--- WORK TO COMPLETE ---
Only one stretch of the data below is wanted: the lines from the one with "The image size is (783, 456)." through the one with "Given: Click the add new tab plus icon", repeated exactly.

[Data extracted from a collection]
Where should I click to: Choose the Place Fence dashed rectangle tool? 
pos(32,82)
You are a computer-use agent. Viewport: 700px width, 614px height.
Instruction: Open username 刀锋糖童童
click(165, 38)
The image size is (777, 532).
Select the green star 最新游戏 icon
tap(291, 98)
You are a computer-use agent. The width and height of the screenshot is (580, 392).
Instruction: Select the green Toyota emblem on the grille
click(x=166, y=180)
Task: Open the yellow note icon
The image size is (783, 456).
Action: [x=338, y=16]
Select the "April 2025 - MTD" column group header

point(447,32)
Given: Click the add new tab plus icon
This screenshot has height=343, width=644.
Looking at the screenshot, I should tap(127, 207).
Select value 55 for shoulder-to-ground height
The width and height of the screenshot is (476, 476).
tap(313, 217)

==

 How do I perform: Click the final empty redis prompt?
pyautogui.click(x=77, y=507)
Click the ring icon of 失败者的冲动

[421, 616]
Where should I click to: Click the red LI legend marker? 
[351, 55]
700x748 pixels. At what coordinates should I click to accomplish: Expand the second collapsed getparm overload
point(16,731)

--- COMPLETED TASK ---
The image size is (783, 456).
Action: [x=338, y=16]
Select the "April 2025 - MTD" column group header

point(447,32)
Given: Click the add new tab plus icon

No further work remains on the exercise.